Source: Jerusalem Post
Seven Knesset tour guides will go to Jewish communities on three different continents next week to teach them about the Knesset and Israeli society. The program, called “Connecting to the Diaspora,” was planned in cooperation with the Jewish Agency in honor of 70 years of Israel and the Knesset, and will reach Manchester and Leeds in the UK; Vancouver, Canada; Toledo, Ohio; and other communities in those countries, as well as in Mexico and South Africa.
“Our shared fate connects the Jewish people everywhere,” said Knesset Speaker Yuli Edelstein, a former Diaspora affairs minister. “The differences never frayed the unity between us or made us forget our shared history – or dimmed the hope to continue writing the next chapters of the Jewish story together.

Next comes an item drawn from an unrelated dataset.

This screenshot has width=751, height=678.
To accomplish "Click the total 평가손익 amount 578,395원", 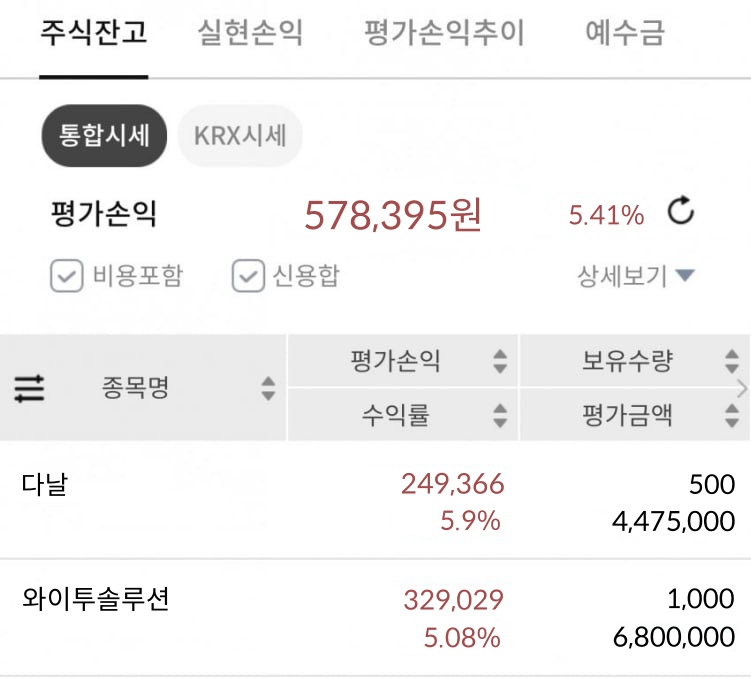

“Along with me, there are dozens of elected officials in the Israeli parliament who moved here from other countries,” Edelstein pointed out. “We hope that with the help of this praiseworthy activity, our brothers in the Diaspora will learn the history of the Knesset [and] the uniqueness of Israeli democracy, and try to take part in a parliamentary debate.”

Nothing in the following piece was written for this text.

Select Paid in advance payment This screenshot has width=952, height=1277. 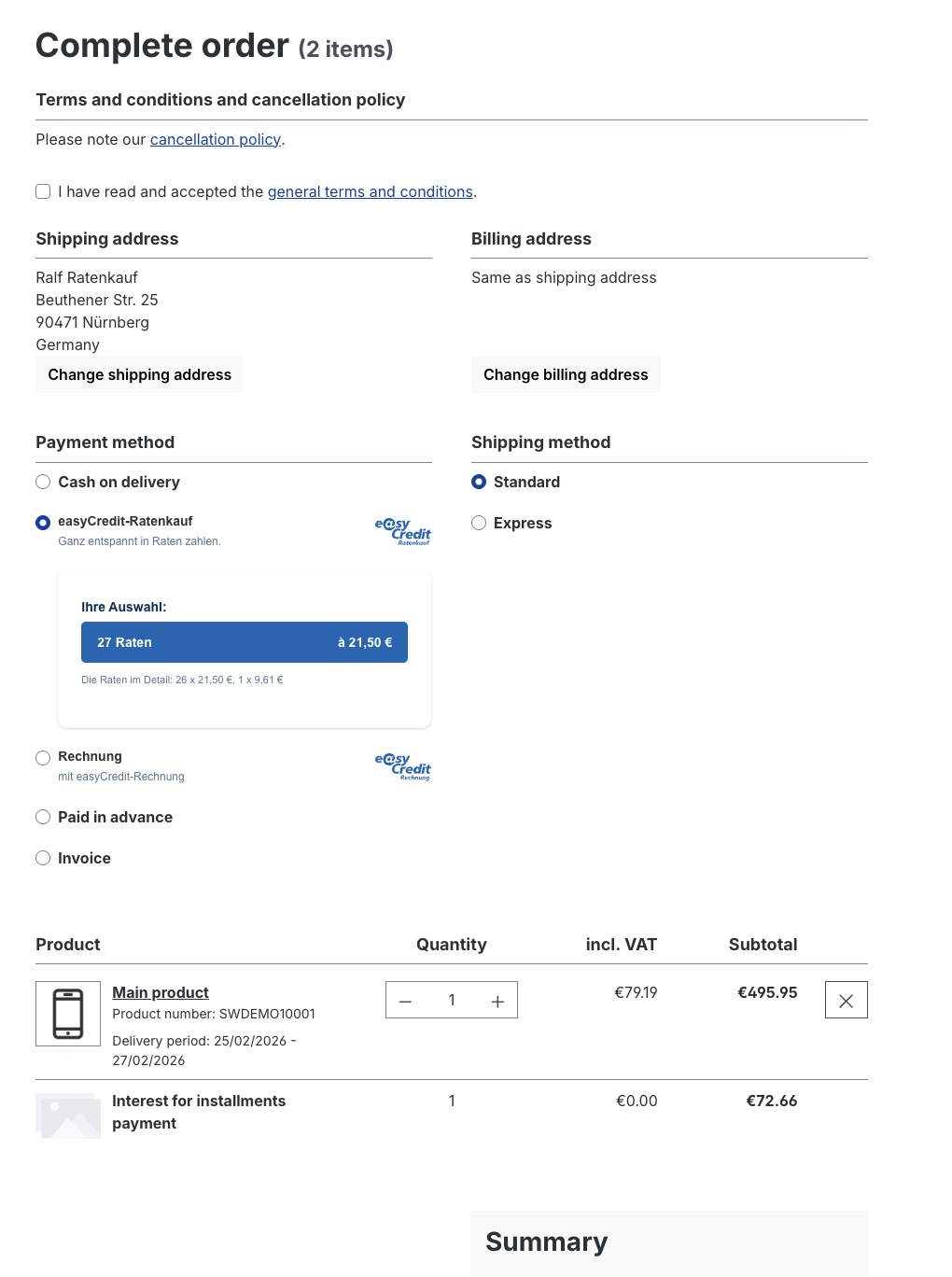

Jewish Agency chairman Isaac Herzog called the Knesset “the beating heart of Israel’s vibrant democracy,” and praised Edelstein for emphasizing a connection with the Diaspora through this program.
The guides will adapt the workshops they present in schools in the periphery for foreign audiences, and hold mock Knesset votes, ask trivia questions about Israeli democracy, host a game inspired by the Declaration of Independence and work with other visual aids. The activities are meant for schools, youth groups and adults.
On March 13, 2019, Edelstein and Herzog will participate in the activities through a live feed of the Knesset.
The seven guides chosen out of dozens in the Knesset’s visitor’s center consist of six women and one man, all of whom are university students who speak foreign languages and have ties to one of the communities they will visit. Some of them made aliyah without their families.